____ DATASET ENTRIES
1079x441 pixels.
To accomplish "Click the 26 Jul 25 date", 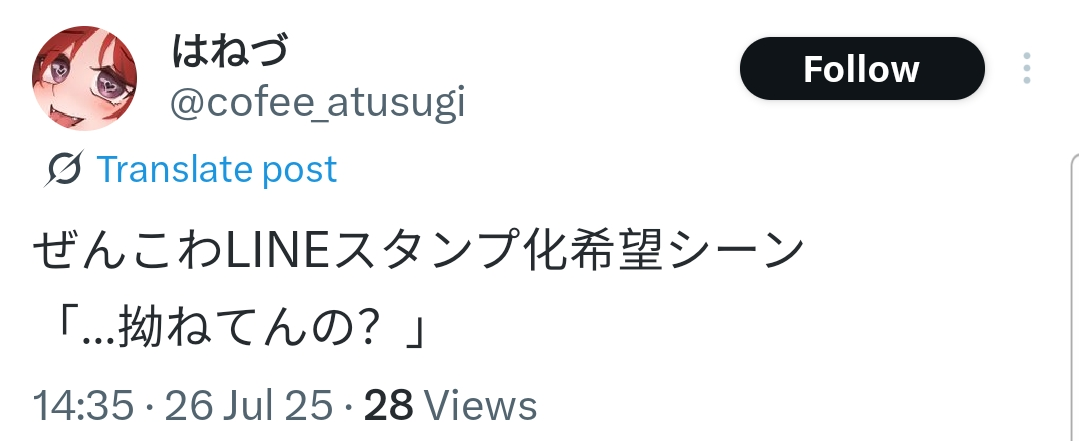I will click(248, 405).
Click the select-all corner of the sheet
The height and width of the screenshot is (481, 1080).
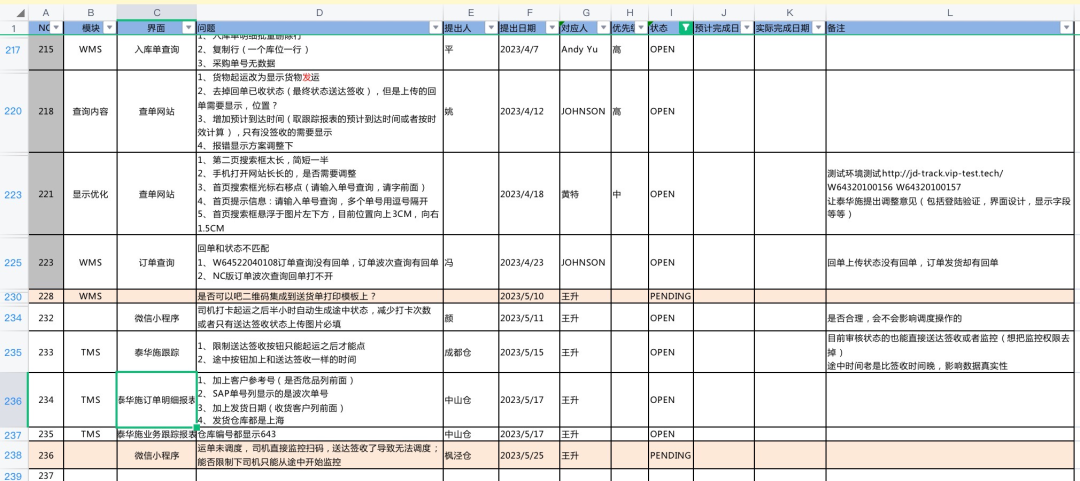[13, 11]
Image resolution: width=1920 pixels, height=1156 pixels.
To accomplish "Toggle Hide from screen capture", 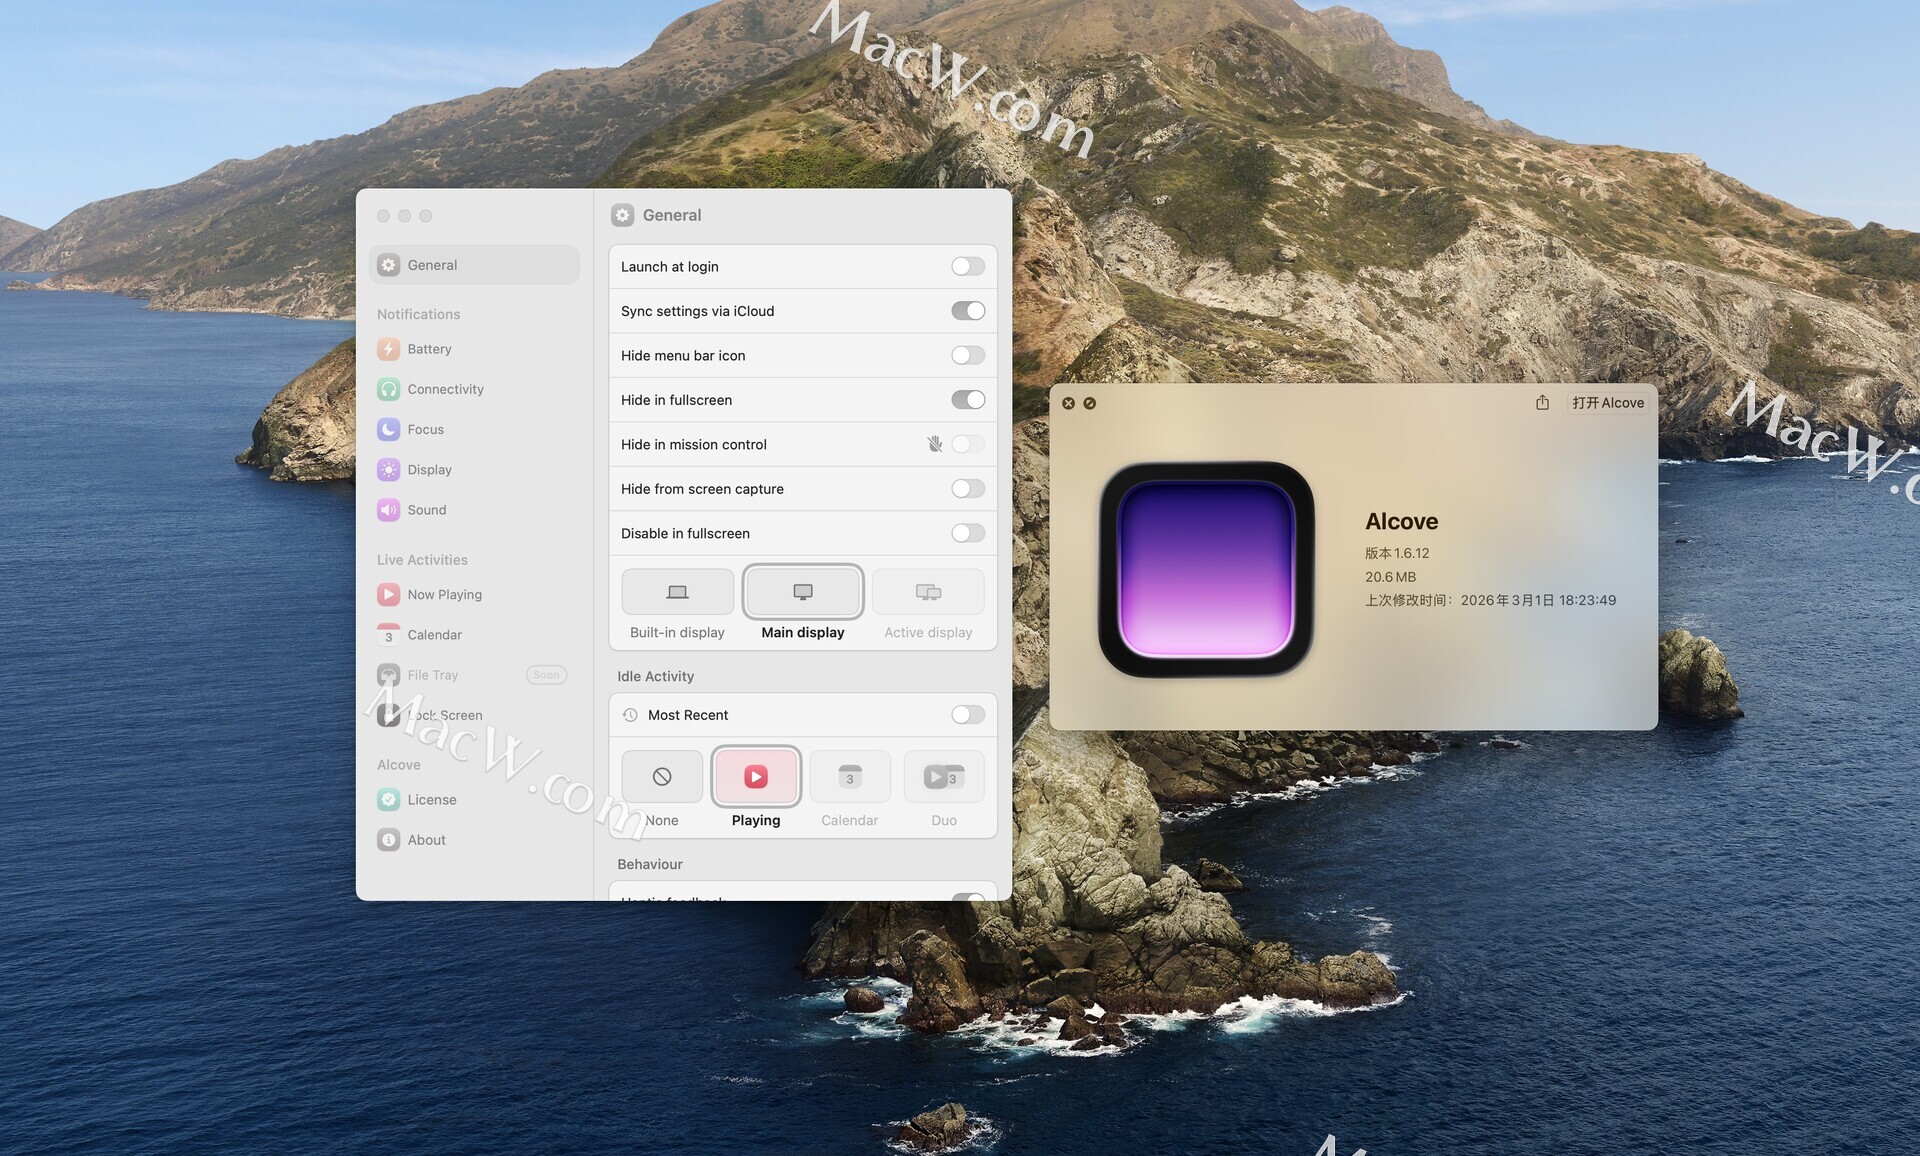I will click(967, 489).
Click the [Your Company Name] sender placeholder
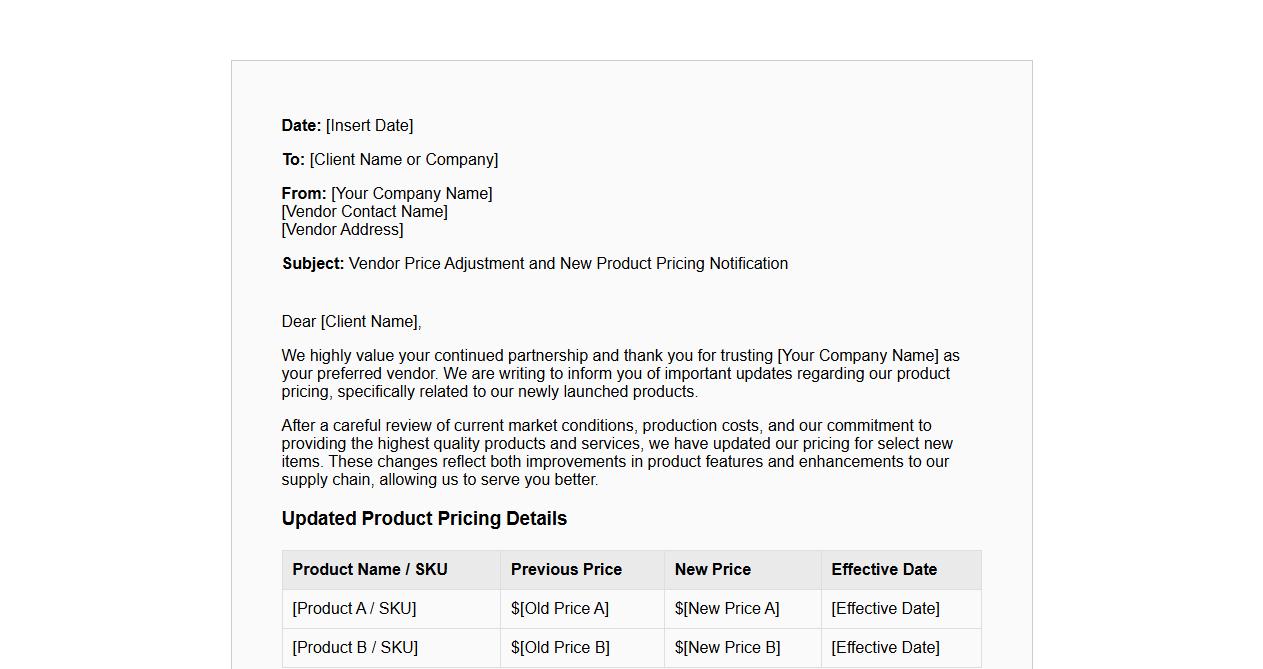 tap(411, 194)
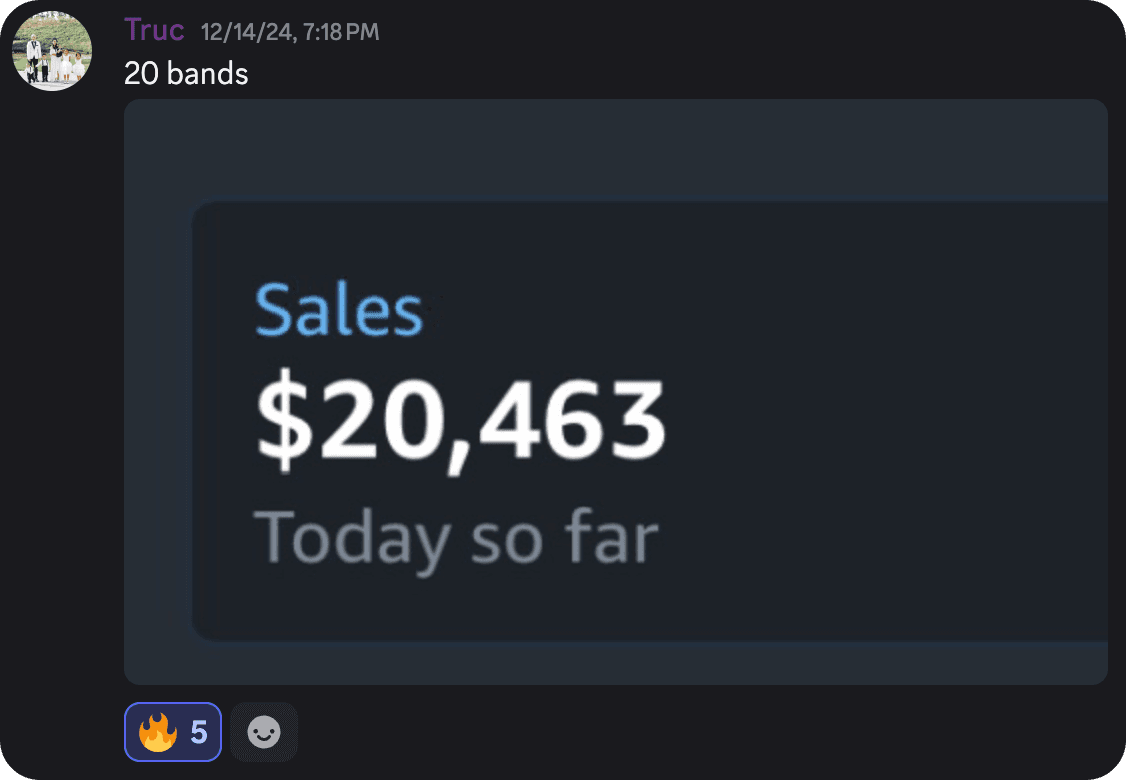Open Truc's profile avatar picture

pos(52,51)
________
WHAT THIS TASK INVOLVES: Swap "sender" for "recipient" in the lines of the material starting with the line containing "Click the [Your" and going on through the end, with nothing else changed. Leave the pictures out of your answer.

RESPONSE TO THIS EXERCISE:
Click the [Your Company Name] recipient placeholder
 tap(411, 194)
Open Truc's profile avatar picture

pos(52,51)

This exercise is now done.